Mo Cortez is a 32 year old straight identifying trans male living in Houston Texas. He is originally from San Angelo Texas and is a member of Mayor Sylvester Turner’s LGBT Advisory Board for the city of Houston. Mo Cortez was also born intersex and has a profound passion for supporting and creating more awareness about the intersex & trans community. I met up with Mo at Campesino Coffee House, one of his favorite places to unwind, right off of Waugh Drive in Houston. Meeting with him gave me an idea of what is going on and what issues need to be tackled, not just in the area, but around the world. It’s a big subject that a lot of people tend to push back simply because they don’t understand.
Before we get into detail of what he does, I want to present some facts about who he is and what it means to be intersex. As I mentioned before, Mo was born intersex, which happens more frequently than what some may think. When a person is intersex it means that they have anatomical, chromosomal, or hormonal variation that lands them somewhere in the middle of the spectrum of what is typically thought of as male or female. There are at least 30 known types of intersex conditions. For further information on approximate statistics, you can visit this link. According to Mo, intersex birth rates happen in one in every one to two-thousand childbirths. To put it in a broader perspective, intersex births are almost as frequent as people being born with green eyes or red hair. A very common practice done to some intersex babies who are born with indeterminate sex, is have them surgically and hormonally female by default.

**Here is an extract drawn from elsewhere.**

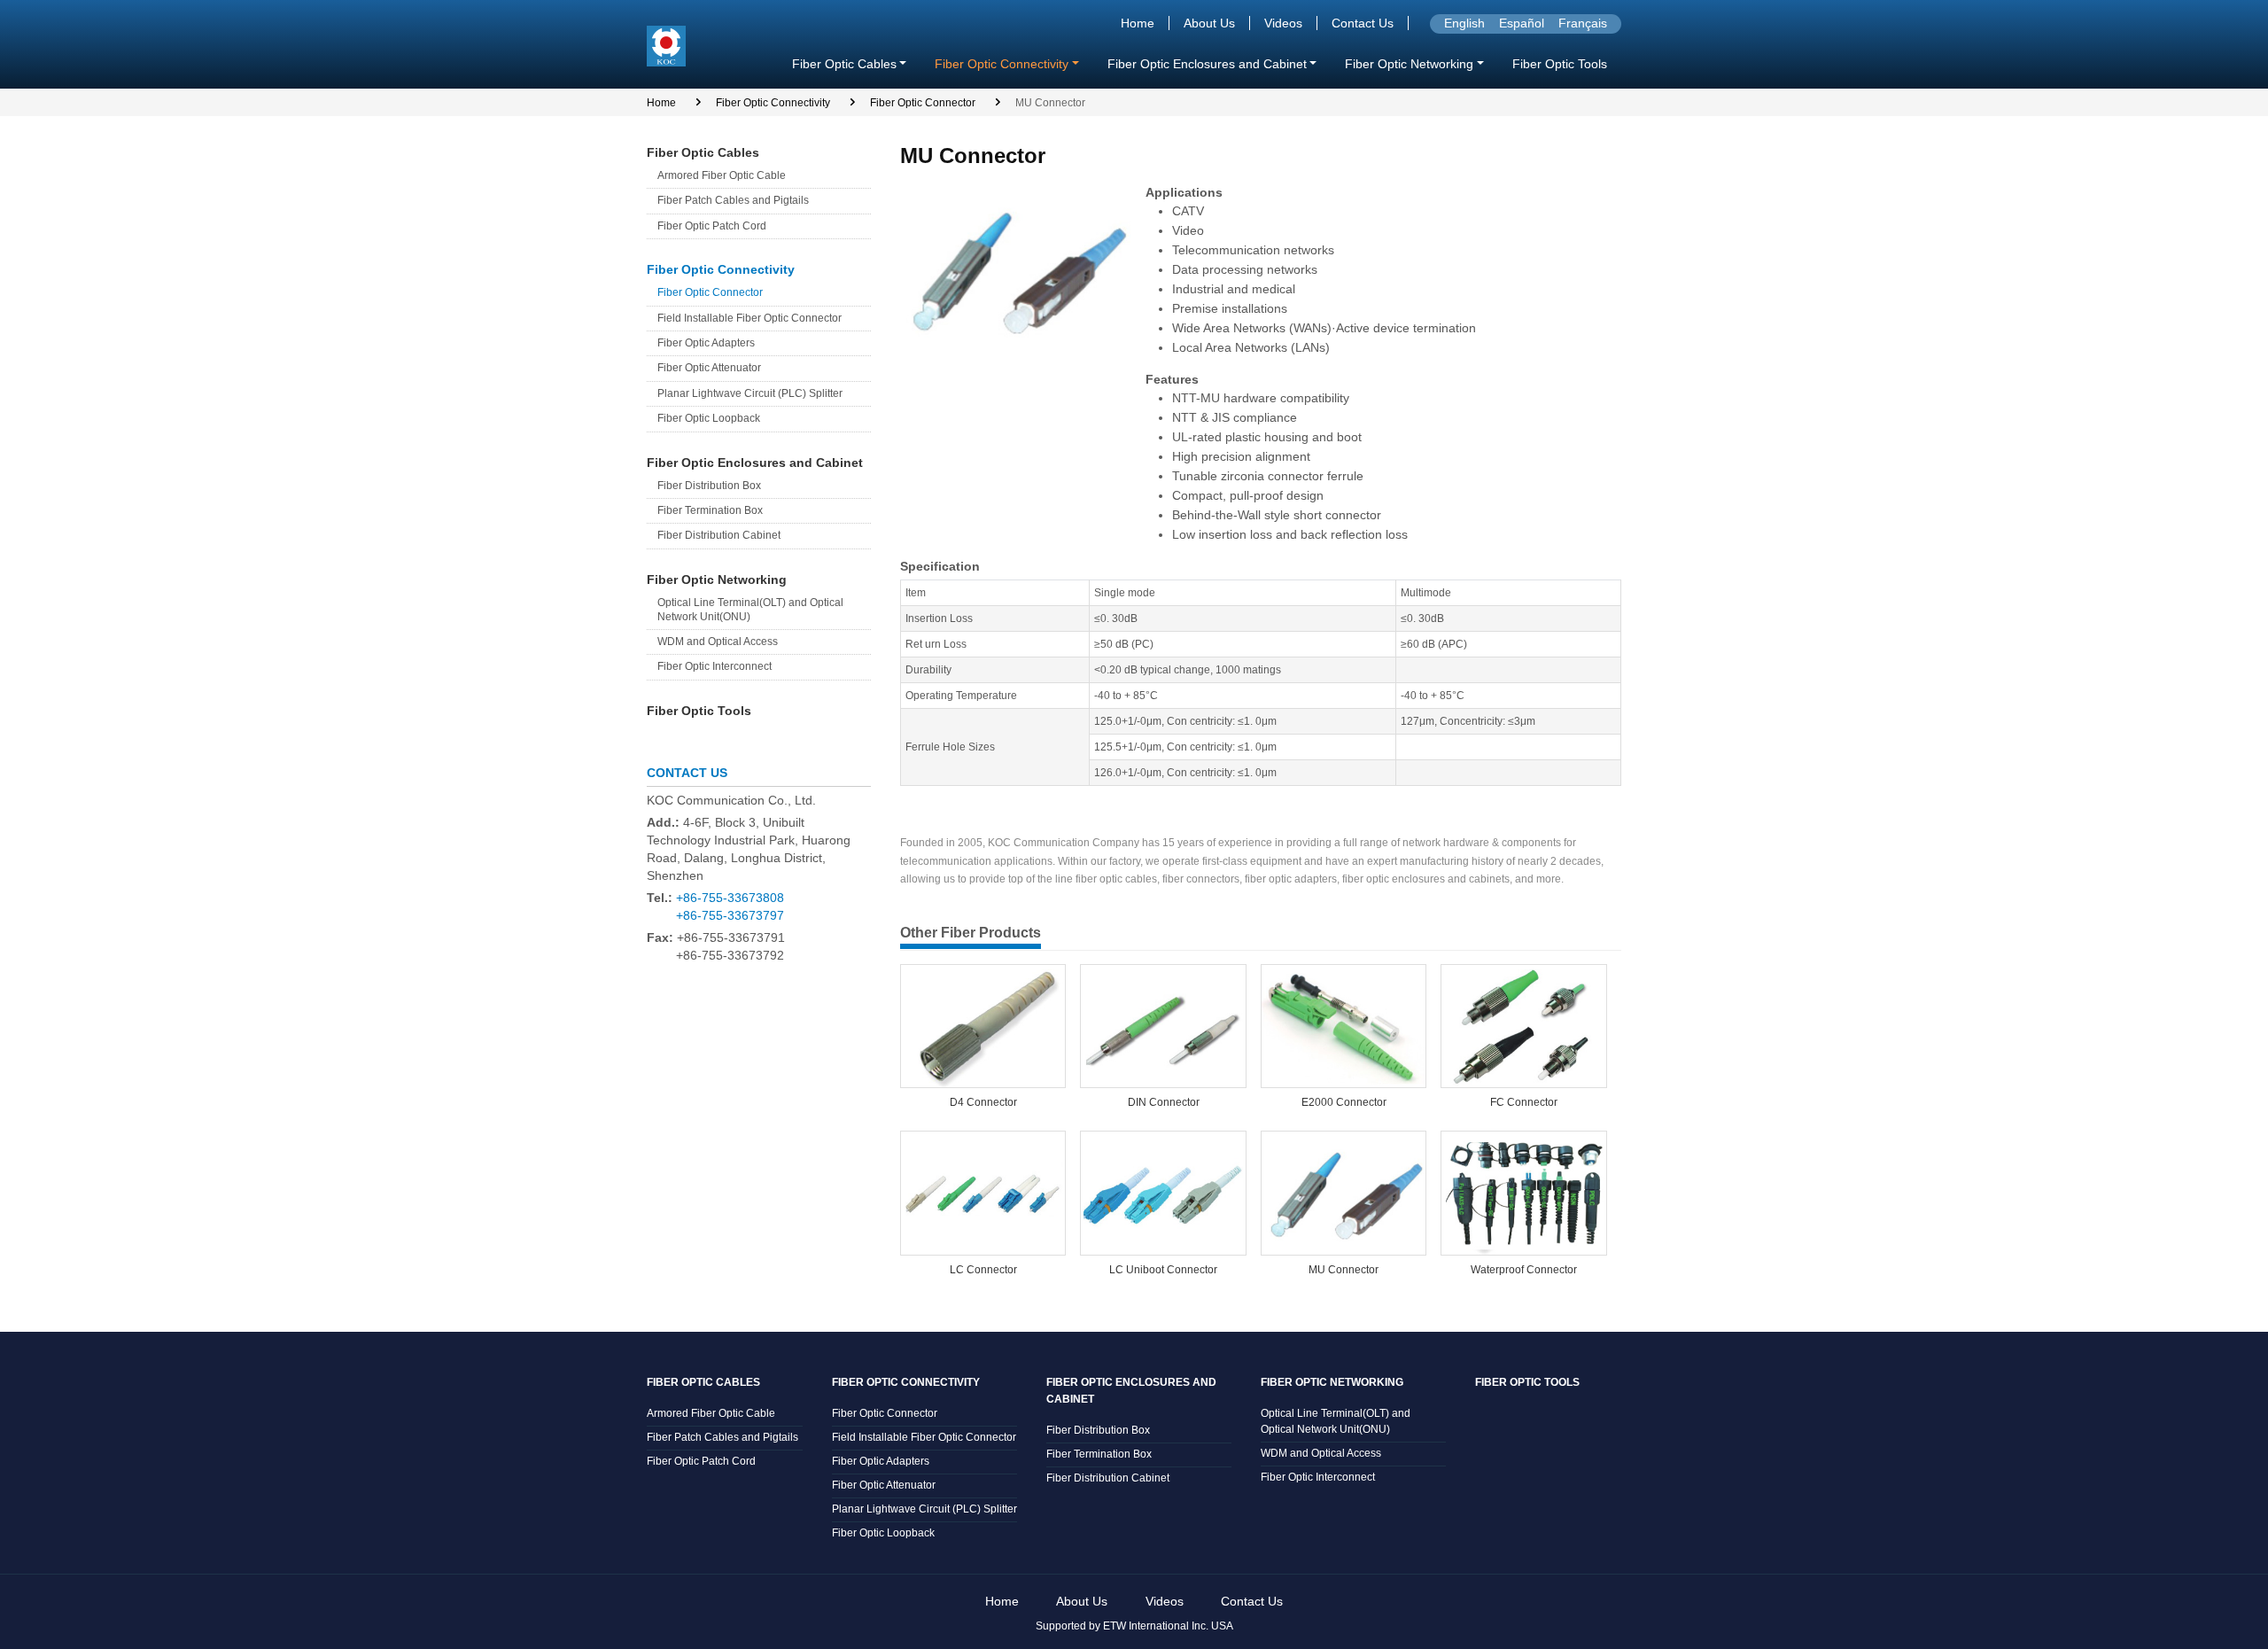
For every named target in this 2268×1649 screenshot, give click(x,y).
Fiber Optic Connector (922, 103)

“These are forced emergency surgeries that are shunned by the United Nations, and no state in America has legal protection for intersex babies.”
Throughout their lives, these people are left with unanswered questions and severe emotional scars.
“Two months ago, for the second time, my gender marker change was denied.”
When Mo attempted to correct his gender marker to male, he presented the judge with proof that he was intersex, via medical records, and pathology reports. He stated that he indeed has XY chromosomes and was born with testes, but even with this evidence the judge ignored it, denying his gender marker change. Gender marker change is important to people who identify as trans or even some that are born intersex because it’s a social validation of their gender through government agencies and classifications.
Besides all of the obstacles Mo faces, he is still determined to stand up for what is right. One of the things he is very proud of is being the cofounder of The Houston Intersex Society. This nonprofit organization has a focus on educating local institutions about the intersex community. They’ve hosted seminars, events, and workshops across the country, and many at local colleges and universities. Another recent achievement Mo has gained was being nominated to Mayor Turner’s LGBT Advisory Board in Houston, Texas. At the moment, he is concentrated in gathering information, talking to the general public, and networking across the city to identify the real issues within the LGBT community. The Advisory Board was created only two months ago and is made up of 49 members. The number 49 was selected by the Mayor in memory of those that lost their lives at the Pulse Night Club in Florida. Something that Mo knows will be a great and progressive experience for the city.
"I have a passion for fighting for those that are marginalized by society: intersex people, trans people, and (underpaid) retail workers, and people of color. Being raised in a single parent household like an only child while living as Mormon really made me feel isolated, and without community. My mom was a fighter, actually everyone in my family is a fighter. I guess it's just in the genes."
From my own experience traveling to Houston, I have found that it is rich in diversity in so many levels and meeting Mo only proves my point even further. Something that I really admire is meeting people who are true to their passions and seeing that the right thing is done. Mo gave me hope that things can change and that awareness can grow by showing your own struggle, something that takes a lot of courage. At the moment, he believes that the issues are being tackled, but we could always do better.
“People are afraid of trans and intersex people because of what they show in the media. What they don’t realize is that they might already know a trans or intersex person. We need more visibility.”
Mo's ultimate goals are to start a national organization that advocates and supports both communities and to create a Center of Excellence in the Texas Medical Center that focuses on providing medical services to the intersex & trans community. I personally can not wait to see how these issues will be tackled thanks to people like Mo.